GIVEN REQUEST:
Rewrite everything in the listing below from the line containing "Where should I click to: Click 'all" down to the line containing "Click the Driver", both included, with the requests too. Scale only the click coordinates in the answers by multiplying each by 0.35 and rounding to whole numbers, with halves rounded up, and leave every other line unchanged.

— Start of DATA ENTRIES —

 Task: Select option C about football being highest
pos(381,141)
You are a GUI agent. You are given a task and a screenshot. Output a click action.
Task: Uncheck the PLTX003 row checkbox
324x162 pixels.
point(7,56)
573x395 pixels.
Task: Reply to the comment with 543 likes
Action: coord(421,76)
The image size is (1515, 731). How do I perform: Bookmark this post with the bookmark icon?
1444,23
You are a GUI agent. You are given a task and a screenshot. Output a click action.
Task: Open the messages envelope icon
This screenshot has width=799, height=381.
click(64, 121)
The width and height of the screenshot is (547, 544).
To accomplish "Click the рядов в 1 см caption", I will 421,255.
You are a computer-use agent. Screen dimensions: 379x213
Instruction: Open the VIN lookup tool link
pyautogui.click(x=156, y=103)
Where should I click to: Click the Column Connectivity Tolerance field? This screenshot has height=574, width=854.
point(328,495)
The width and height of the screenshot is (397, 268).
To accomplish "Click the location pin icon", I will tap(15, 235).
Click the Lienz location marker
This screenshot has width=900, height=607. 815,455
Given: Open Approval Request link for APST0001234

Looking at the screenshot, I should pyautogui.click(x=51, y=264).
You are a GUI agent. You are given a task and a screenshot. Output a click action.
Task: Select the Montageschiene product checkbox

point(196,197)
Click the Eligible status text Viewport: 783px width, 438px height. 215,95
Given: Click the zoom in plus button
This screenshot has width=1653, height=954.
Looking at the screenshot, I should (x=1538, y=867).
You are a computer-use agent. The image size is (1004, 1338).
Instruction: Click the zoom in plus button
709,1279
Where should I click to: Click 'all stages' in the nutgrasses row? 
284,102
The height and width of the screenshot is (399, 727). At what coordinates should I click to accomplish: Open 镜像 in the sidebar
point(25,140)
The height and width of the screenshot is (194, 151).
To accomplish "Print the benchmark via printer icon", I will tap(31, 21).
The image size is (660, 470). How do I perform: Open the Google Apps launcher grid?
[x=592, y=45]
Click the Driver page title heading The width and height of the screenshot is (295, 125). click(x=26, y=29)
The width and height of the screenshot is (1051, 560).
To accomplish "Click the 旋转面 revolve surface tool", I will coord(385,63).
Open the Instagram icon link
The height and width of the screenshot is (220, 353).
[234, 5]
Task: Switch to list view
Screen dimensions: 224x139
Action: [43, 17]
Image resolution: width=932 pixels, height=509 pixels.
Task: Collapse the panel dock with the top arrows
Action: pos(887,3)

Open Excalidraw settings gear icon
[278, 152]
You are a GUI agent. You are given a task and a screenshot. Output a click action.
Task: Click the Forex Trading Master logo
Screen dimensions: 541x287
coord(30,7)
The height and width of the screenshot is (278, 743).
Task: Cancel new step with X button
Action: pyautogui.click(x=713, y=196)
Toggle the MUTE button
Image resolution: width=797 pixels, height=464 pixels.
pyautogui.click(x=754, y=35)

— End of DATA ENTRIES —

TASK RESULT:
Where should I click to: Click 'all stages' in the nutgrasses row? 
99,36
The height and width of the screenshot is (399, 727). At what coordinates should I click to accomplish: Open 镜像 in the sidebar
point(9,49)
The height and width of the screenshot is (194, 151).
To accomplish "Print the benchmark via printer icon", I will tap(11, 7).
The image size is (660, 470). How do I perform: Open the Google Apps launcher grid?
[x=207, y=16]
Click the Driver page title heading The width and height of the screenshot is (295, 125). click(x=9, y=10)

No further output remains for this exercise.